# power steering fluid leak :(



## pesphoto (May 2, 2007)

Does anyone have experience with Lucas Power steering Stop Leak or similar? Does it work? can it be used in any type of vehicle?
http://www.lucasoil.com/products/display_products.sd?iid=28&catid=2&loc=show

Any other products or do I need to go shell out he bucks to my mechanic.

thanks


----------



## robbie2883 (Aug 12, 2008)

shell out the bucks....unfortunately the "stop leak" products usually clog the system and stop flow as well as leaks. this goes for any kind of stop leak for any fluid system in a motor. never good stuff to use.


----------



## Rehabber (Dec 29, 2005)

The stop leak formulas for power steering WILL NOT clog anything up. The chemicals in them are designed to soften the seals that have hardned over time. Worth a try, I like K & W trans-X.


----------



## pesphoto (May 2, 2007)

Thanks guys! I did email with my mechanic last night and he told me it's worth a try. He knows my car pretty well. So I bought some of the Lucas Oil stuff. Just waiting for the level to go down a bit more before adding it in. How many people can say they have a mechanic that will email them advice!!


----------



## sssalas (Sep 8, 2008)

*Personally*



pesphoto said:


> Thanks guys! I did email with my mechanic last night and he told me it's worth a try. He knows my car pretty well. So I bought some of the Lucas Oil stuff. Just waiting for the level to go down a bit more before adding it in. How many people can say they have a mechanic that will email them advice!!


 
Personally I would never put any form of stop leak in any automotive system! I can't tell you how many times Ive seen ATF in power stearing systems, that is usually the cause of the line leaks. Replacing lines is one thing, and quite a pain on some modles, but even more expensive to the client is when either the rack or the steering gear leaks!!!!!!


----------



## DangerMouse (Jul 17, 2008)

my mechanic suggested i add "Lucas transmission fix" to mine when he did a flush and filter, seems to have worked out quite well. no more slipping and no more noise in my 35 yr old truck.

DM


----------

Aim of the task:
Write out the stretch of the power steering leak thread that starts at the words "Personally I would" and stops after the words "yr old truck.", keeping it word for word.

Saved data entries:
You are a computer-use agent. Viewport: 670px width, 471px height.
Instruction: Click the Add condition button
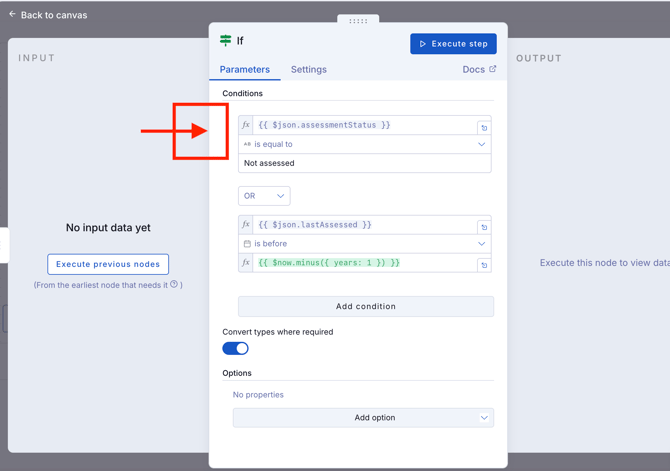365,307
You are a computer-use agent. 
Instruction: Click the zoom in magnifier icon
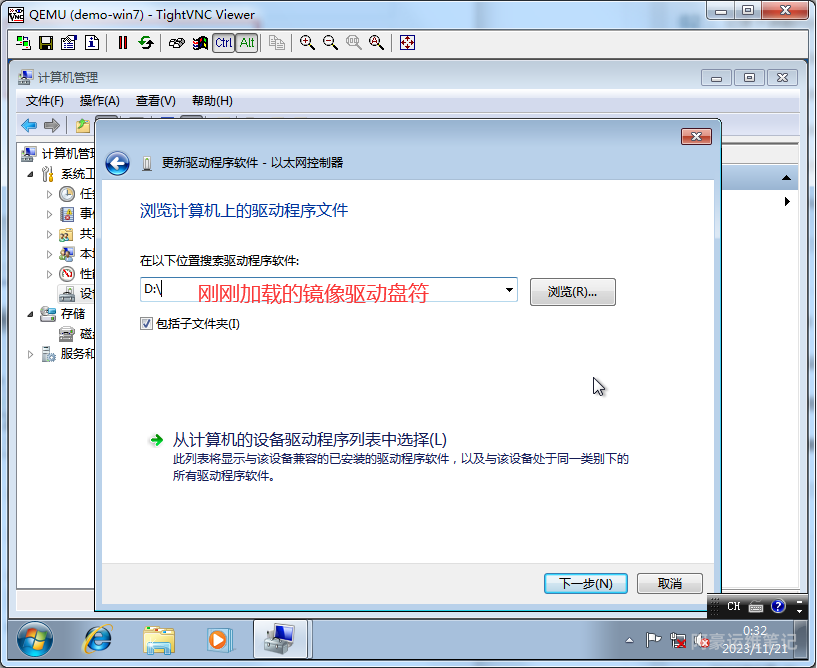pyautogui.click(x=307, y=42)
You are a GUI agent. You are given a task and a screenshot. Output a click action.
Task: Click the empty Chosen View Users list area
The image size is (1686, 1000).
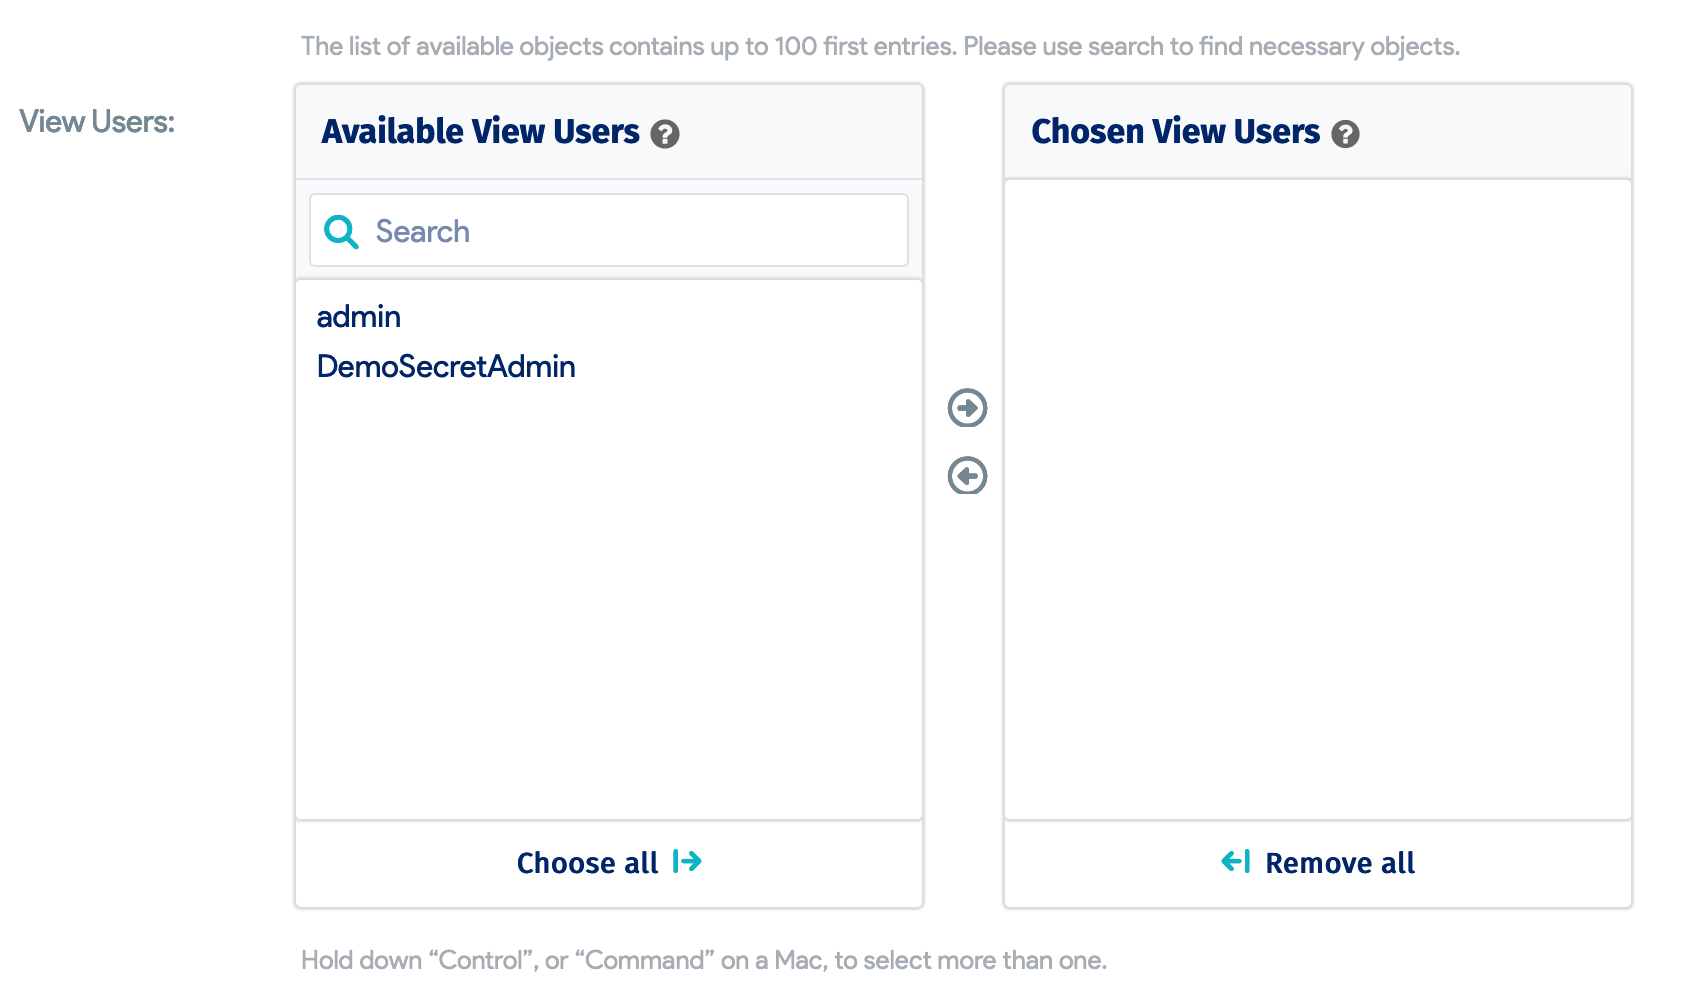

Response to this task:
Personally I would never put any form of stop leak in any automotive system! I can't tell you how many times Ive seen ATF in power stearing systems, that is usually the cause of the line leaks. Replacing lines is one thing, and quite a pain on some modles, but even more expensive to the client is when either the rack or the steering gear leaks!!!!!!


----------



## DangerMouse (Jul 17, 2008)

my mechanic suggested i add "Lucas transmission fix" to mine when he did a flush and filter, seems to have worked out quite well. no more slipping and no more noise in my 35 yr old truck.